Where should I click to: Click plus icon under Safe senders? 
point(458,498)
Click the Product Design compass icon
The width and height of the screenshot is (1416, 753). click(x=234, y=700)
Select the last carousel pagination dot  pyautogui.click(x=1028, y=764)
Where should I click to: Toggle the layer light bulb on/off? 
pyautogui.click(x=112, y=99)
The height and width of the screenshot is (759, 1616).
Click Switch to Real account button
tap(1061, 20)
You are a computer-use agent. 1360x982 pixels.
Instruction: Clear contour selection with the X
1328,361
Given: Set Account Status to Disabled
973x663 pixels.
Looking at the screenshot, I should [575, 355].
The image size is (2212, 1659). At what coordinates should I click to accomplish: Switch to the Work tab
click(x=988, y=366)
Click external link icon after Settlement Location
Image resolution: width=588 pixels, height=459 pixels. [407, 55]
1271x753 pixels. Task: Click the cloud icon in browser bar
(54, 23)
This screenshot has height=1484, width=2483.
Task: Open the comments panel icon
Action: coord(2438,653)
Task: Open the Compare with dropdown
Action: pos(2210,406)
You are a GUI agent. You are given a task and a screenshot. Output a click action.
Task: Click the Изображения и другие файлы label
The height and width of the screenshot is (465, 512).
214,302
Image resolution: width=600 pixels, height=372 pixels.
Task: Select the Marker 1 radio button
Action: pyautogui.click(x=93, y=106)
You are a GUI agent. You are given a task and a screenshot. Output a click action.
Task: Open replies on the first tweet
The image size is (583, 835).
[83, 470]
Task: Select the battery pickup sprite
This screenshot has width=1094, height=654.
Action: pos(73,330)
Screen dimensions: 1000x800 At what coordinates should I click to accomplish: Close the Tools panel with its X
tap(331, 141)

* _Directive_
Reproduce all the rows above, substituting "interface agent" for "GUI agent" wherever it appears and leaving everything else as it is.

* _Full response_
Where should I click to: Click plus icon under Safe senders? 
point(458,498)
Click the Product Design compass icon
The width and height of the screenshot is (1416, 753). click(x=234, y=700)
Select the last carousel pagination dot  pyautogui.click(x=1028, y=764)
Where should I click to: Toggle the layer light bulb on/off? 
pyautogui.click(x=112, y=99)
The height and width of the screenshot is (759, 1616).
Click Switch to Real account button
tap(1061, 20)
You are a computer-use agent. 1360x982 pixels.
Instruction: Clear contour selection with the X
1328,361
Given: Set Account Status to Disabled
973x663 pixels.
Looking at the screenshot, I should [575, 355].
The image size is (2212, 1659). At what coordinates should I click to accomplish: Switch to the Work tab
click(x=988, y=366)
Click external link icon after Settlement Location
Image resolution: width=588 pixels, height=459 pixels. [407, 55]
1271x753 pixels. Task: Click the cloud icon in browser bar
(54, 23)
This screenshot has height=1484, width=2483.
Task: Open the comments panel icon
Action: coord(2438,653)
Task: Open the Compare with dropdown
Action: pos(2210,406)
You are a interface agent. You are given a task and a screenshot. Output a click action.
Task: Click the Изображения и другие файлы label
The height and width of the screenshot is (465, 512).
214,302
Image resolution: width=600 pixels, height=372 pixels.
Task: Select the Marker 1 radio button
Action: pyautogui.click(x=93, y=106)
You are a interface agent. You are given a task and a screenshot. Output a click action.
Task: Open replies on the first tweet
The image size is (583, 835).
[83, 470]
Task: Select the battery pickup sprite
This screenshot has width=1094, height=654.
Action: pos(73,330)
Screen dimensions: 1000x800 At what coordinates should I click to accomplish: Close the Tools panel with its X
tap(331, 141)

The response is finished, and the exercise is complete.